Published June 21, 2011

As Congress gears up to reauthorize No Child Left Behind, the largest federal law on education, and various school districts display the fruits of the act’s mandated testing, experts have begun to weigh in on the merits and disadvantages of national and state-administered standardized tests.

NCLB greatly expanded state-mandated standardized testing as a means of assessing school performance, which has generated criticism from both conservatives and liberals. Teacher unions and some educators argue the test results are useless or unfair and burden local schools while leeching class time from other elements of the curriculum. They particularly oppose standardized testing when results reflect poorly on public school teachers, and they reject tying results to teacher evaluations, layoffs, or other means of changing the status quo.

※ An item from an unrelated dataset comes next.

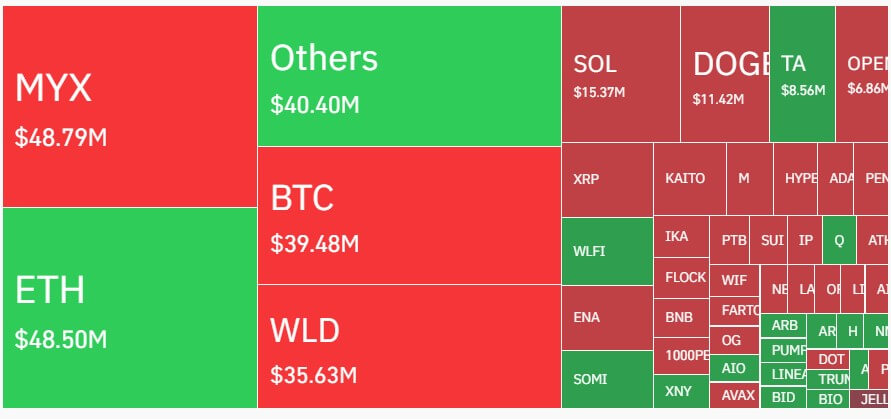
Task: Select the green WLFI tile
Action: pos(607,251)
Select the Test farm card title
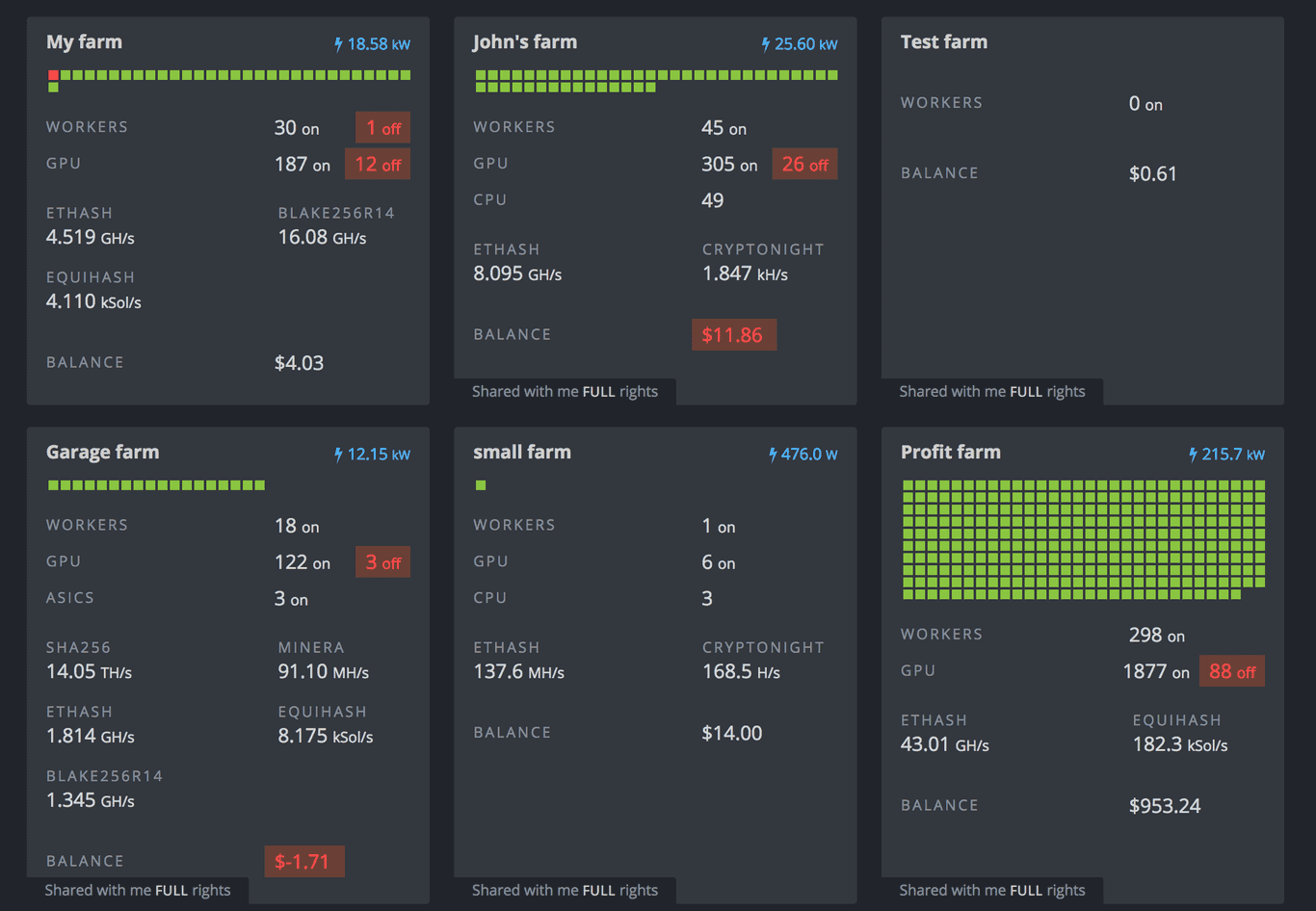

Conservatives tend to reject national standardized testing as increasing federal intervention into local classrooms that distorts or destroys local autonomy. They do, however, generally support using tests to measure teacher performance and, consequently, administrator freedom to hire and fire teachers based on classroom results.

Most required state tests largely tied to NCLB are technically voluntary, joined by states in exchange for large portions of federal education money. No statute allows the federal government to require specific curriculum or testing from states—in fact, NCLB’s progenitor, the Elementary and Secondary Education Act, specifically forbids this as a violation of federalism and the Constitution.

The following documents offer additional information on standardized K-12 achievement tests.

 

Test-Based Incentive Programs Have Not Consistently Raised Student Achievement in U.S.

 

A report from the National Academy of Sciences in May 2011 shows rewards and sanctions for students, teachers, and districts tied to standardize tests have little effect on student achievement. “School-level incentives—like those of No Child Left Behind—produce some of the larger effects among the programs studied, but the gains are concentrated in elementary grade mathematics and are small in comparison with the improvements the nation hopes to achieve, the report says.” The researchers studied 15 tests, including those implemented under NCLB, those tied to incentive pay for teachers, high school exit exams, and pay-students-for-scores programs.

 

Panel Finds Few Learning Gains From Testing Movement

 

Education Week

 

 

reports on the National Academy of Sciences study and its findings that standardized tests are too narrow to accurately measure progress toward program goals and provide insufficient safeguards to prevent students and teachers from cheating or gaming the system. The report also found high-stakes tests like high school exit exams promote “teaching to the test” rather than increasing the core learning the test is supposed to measure. Since tests are expensive to create and administer, their ineffectiveness is a budget as well as measurement problem.

 

Many Schools Are Far below Bar Set by No Child Left Behind

 

This editorial from the Columbus [Ohio] Dispatch excoriates the testing and outcomes requirements of No Child Left Behind for setting an “unrealistic” 100 percent proficiency requirement and creating incentives for states to “backload” requirements in hopes the law would be changed before the higher testing outcomes apply.

 

Stop the War Against Standardized Tests

 

Standardized tests are generally accurate in measuring students’ knowledge and form an important part of education, along with standards and learning, argues Hoover Institution Visiting Fellow Herbert Walberg. Tests reveal students’ strengths and weaknesses so teachers can capitalize on the strengths and strengthen the weaknesses. They also cost less than $6 per student and take very little class time.

 

A Better Conversation Around Data Use in California

 

In Education Next, Bill Tucker explains how California’s failed education data system can inform states about what works and does not in standardized tests and in using data from them. He says top-down data collection tends to work poorly because it is designed to show compliance with state and federal requirements, whereas the best data and testing systems are designed to help educators improve school systems and in-classroom teaching.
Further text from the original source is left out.